8 remove the 2 bolts that thread vertical on the rack. There are nuts and they will need to be held to remove these bolts. Easy money
9 there is a u bracket that holds the other side of the rack. The front one should be relatively easy. Use the tools you have to back this long bolt out. The back one is…not strait forward. I had the best luck with about 2 foot of extensions and a universal joint to get it off. Im including a link to the few pictures I did take and you will see what I’m talking about. Once broken loose, it becomes an easy job of bolt removal
look close and you can see where the socket is connected, and the top left of the photo you can see an extension. Also isllistrated here is the frame hole that i accessed the oil filter housing bolts from on the other side.
9a -remove the rear line with an open end wrench, this will take time, once it is broken loose it will be 1/4 turns
10 WITHOUT removing the tie rods from the upright, break the nut loose on the rack and twist the rack ends until it is no longer connected to the tie rod. Do this on both sides. With the rack still connected but loose from the steering wheel, turn the wheel all the way until it stops RIGHT. This will make the short end of the rack be on the drivers side.
11 Fenagle and disconnect the column from the rack, FORCE it passenger side with extreme prejudice until the end of the rack is out of its frame hole and the hard stuff is done.
12 go back in with the new rack again with it pushed all the way passenger to fit. Be sure to attach the old had line bracket to the new rack.
13 With the steering wheel strait, measure the rack from boot end to tip of the threaded end, make sure both ends are the same length and connect the steering column making sure the steering wheel is strait.

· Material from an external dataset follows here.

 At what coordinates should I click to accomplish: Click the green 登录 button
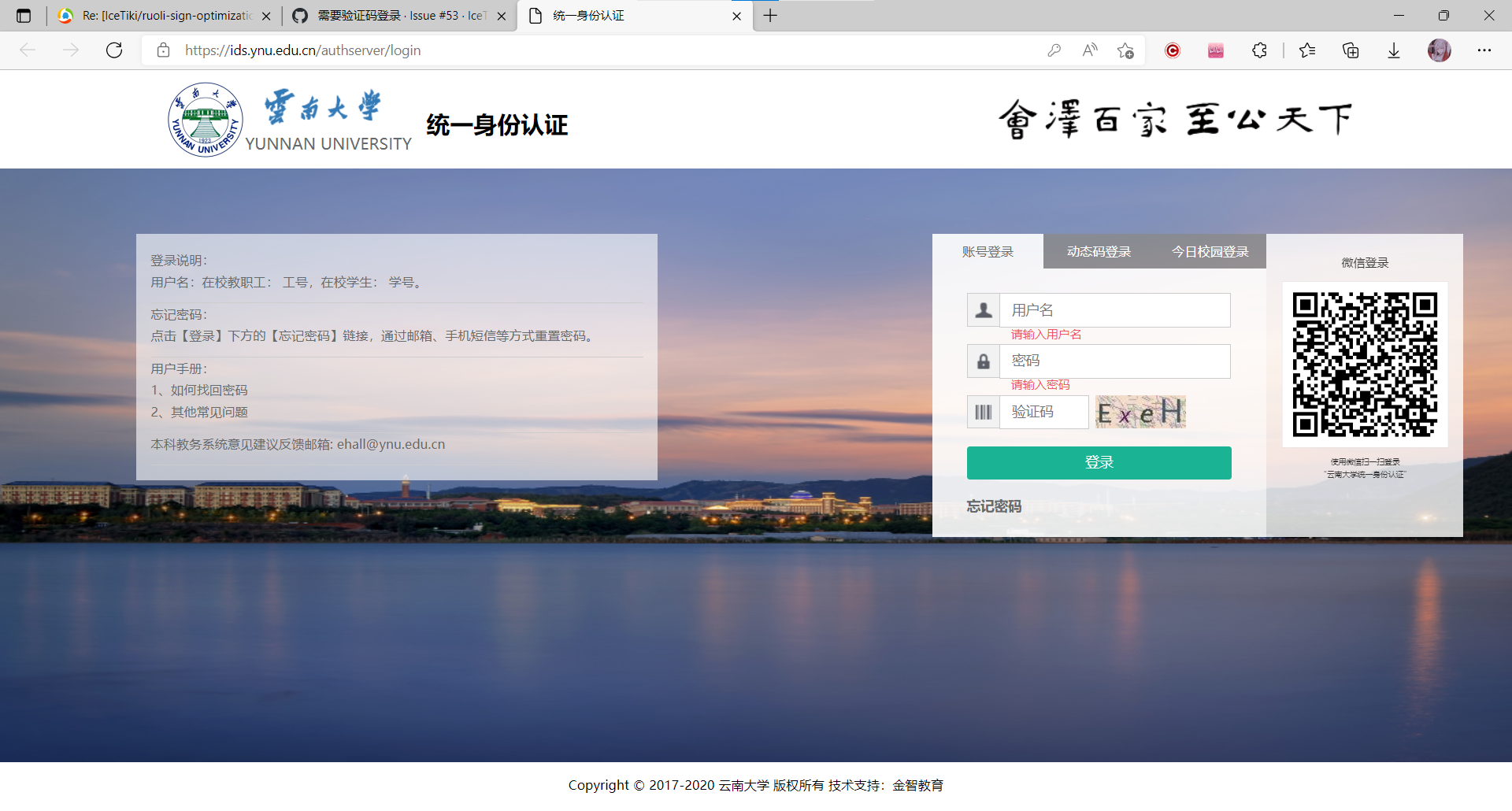(x=1099, y=462)
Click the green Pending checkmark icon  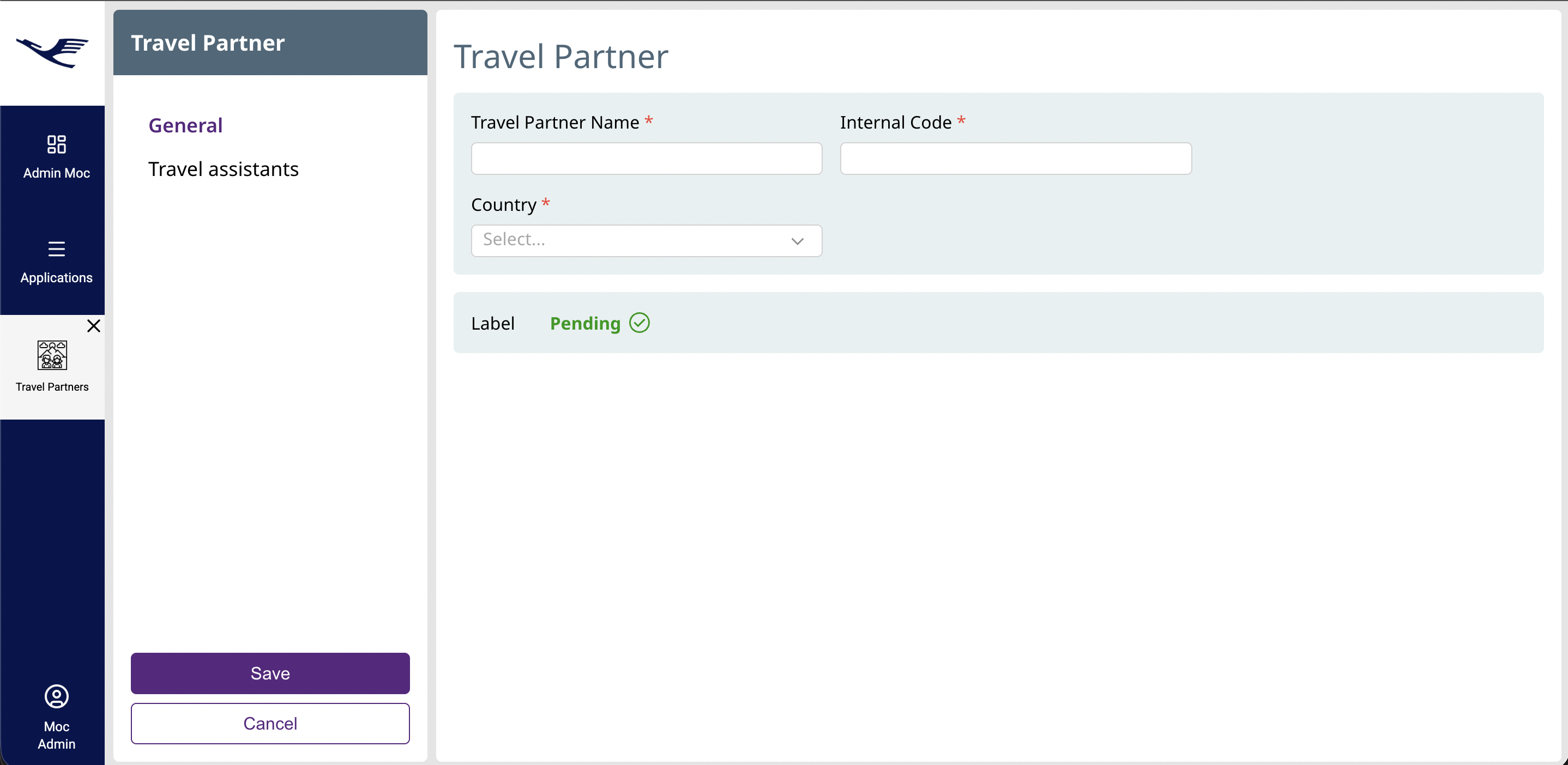[x=639, y=323]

14 connect the rear line with the rack still loose. This will be a 17mm wrench doing 1/8 turns. With the rack loose, it makes things easier.
15 connect the front line
16 install the oil filter housing being sure not to pinch the gasket
17 bolt the rack down using the 4 bolts
18 connect the rack to the tie rods and make sure the flanged end of the nut is installed correctly that is used to tighten up the tie rods. Using your eyeball, make sure the toe is as close to 0 toe as possible and tighten nut down on tie rod
19 add steering fluid, add coolant at radiator, add ½ q of oil, start truck, add more steering fluid and coolant. Move the steering back and forth a few times. The pump will sound very unhappy but this will go away after a short drive when it works all the bubbles out.
20 skid plate
21 take it for an alignment AND ASK FOR 0 CAMBER, for some reason the book at the place I was taking it to required positive camber…nuts.
sorry for the lack of pictures, but this should get people going the right direction.